Switch every "Given" in the data below to "Goal" and reproduce the lines with nothing else changed. Leave the pictures out.

Data entries:
════════════════════
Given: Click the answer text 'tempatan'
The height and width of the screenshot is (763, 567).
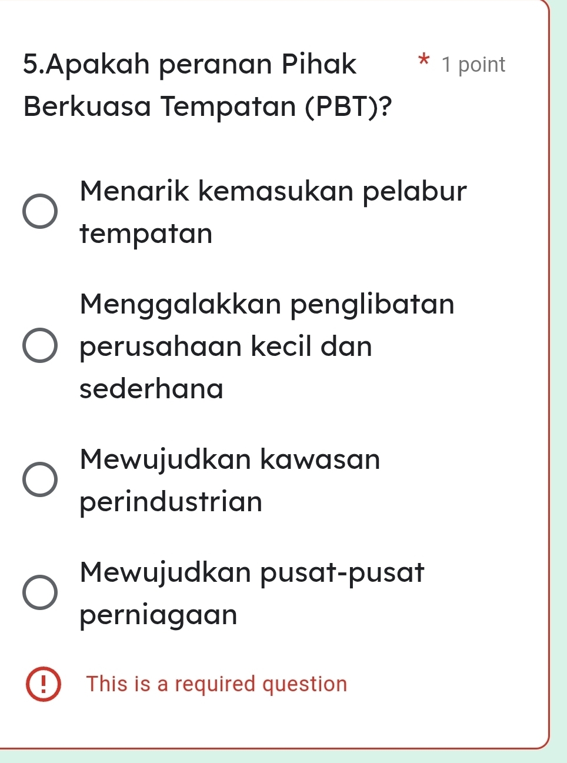Looking at the screenshot, I should (145, 234).
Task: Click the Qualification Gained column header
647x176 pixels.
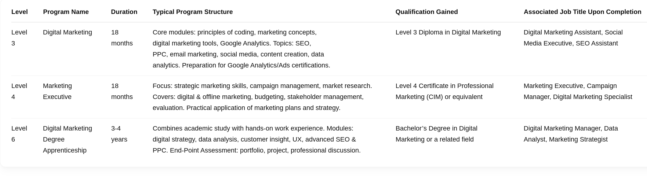Action: click(x=426, y=12)
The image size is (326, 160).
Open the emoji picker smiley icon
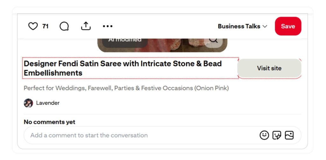click(x=264, y=135)
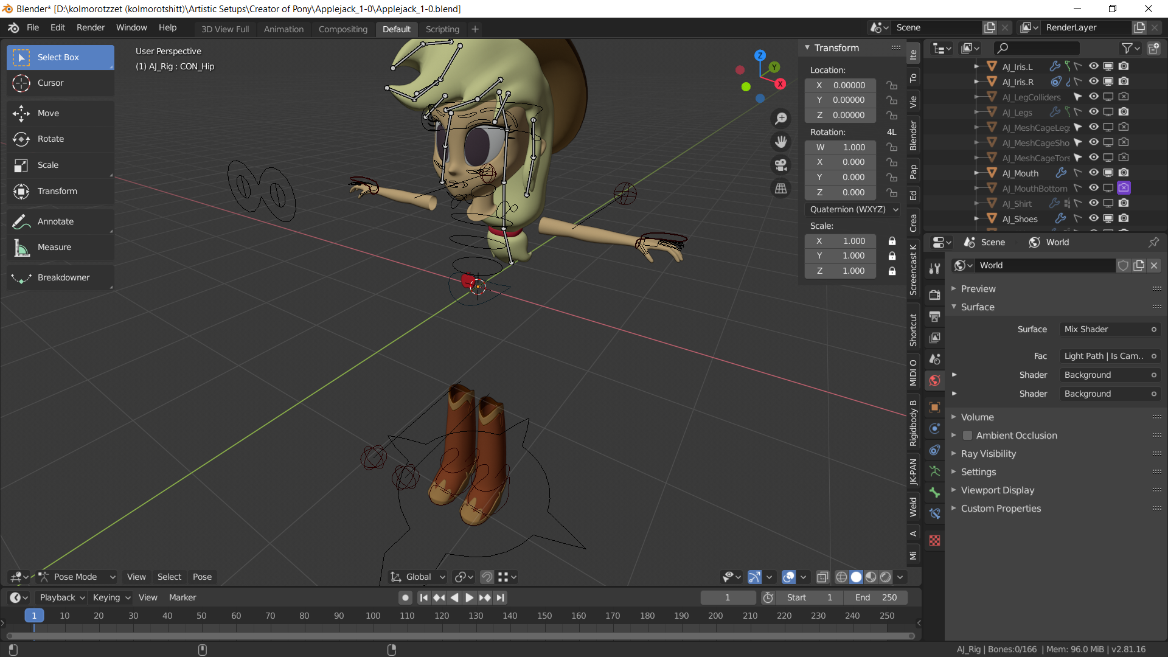The width and height of the screenshot is (1168, 657).
Task: Hide AJ_Mouth in viewport
Action: pos(1093,173)
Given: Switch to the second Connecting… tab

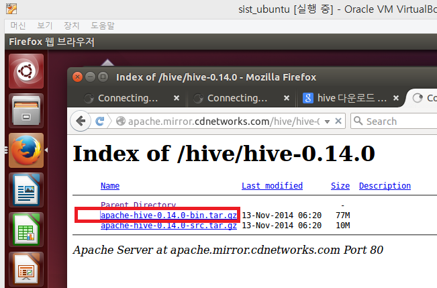Looking at the screenshot, I should pos(237,98).
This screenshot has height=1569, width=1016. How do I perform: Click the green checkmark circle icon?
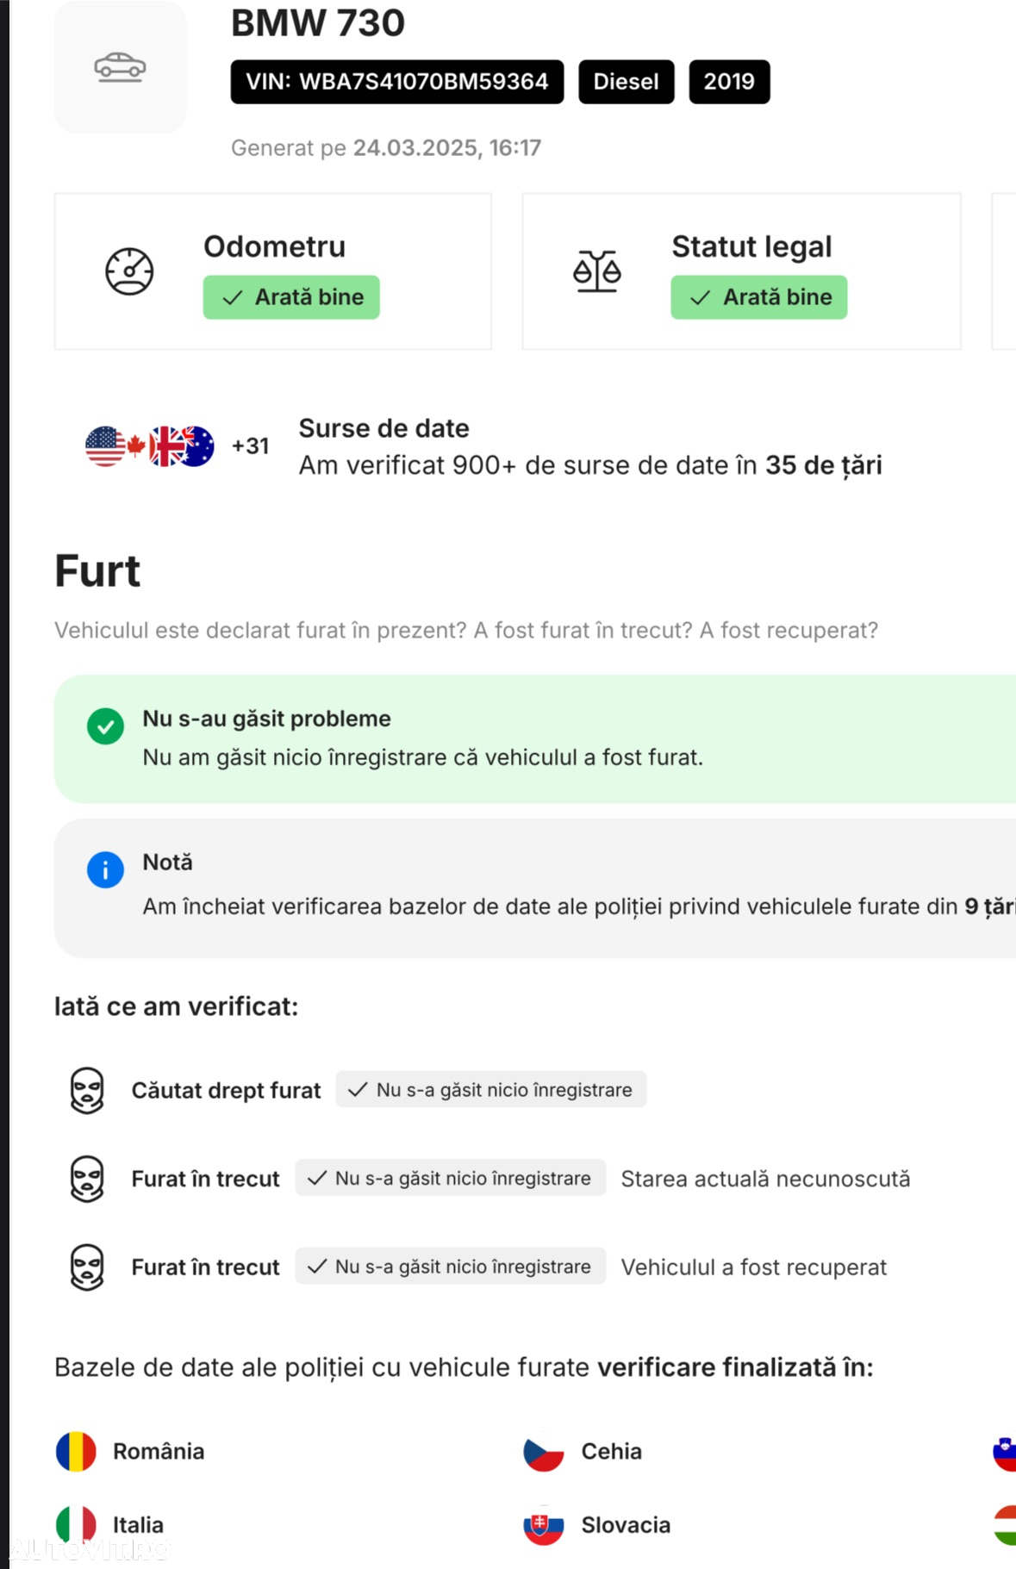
════════════════════
Answer for the task:
Goal: Click the answer text 'tempatan'
The height and width of the screenshot is (763, 567).
Looking at the screenshot, I should (145, 234).
Task: Click the Qualification Gained column header
647x176 pixels.
Action: click(x=426, y=12)
The image size is (326, 160).
Open the emoji picker smiley icon
click(x=264, y=135)
The width and height of the screenshot is (1168, 657).
Task: Hide AJ_Mouth in viewport
Action: pos(1093,173)
Goal: Switch to the second Connecting… tab

Looking at the screenshot, I should pos(237,98).
This screenshot has height=1569, width=1016. How do I perform: Click the green checkmark circle icon?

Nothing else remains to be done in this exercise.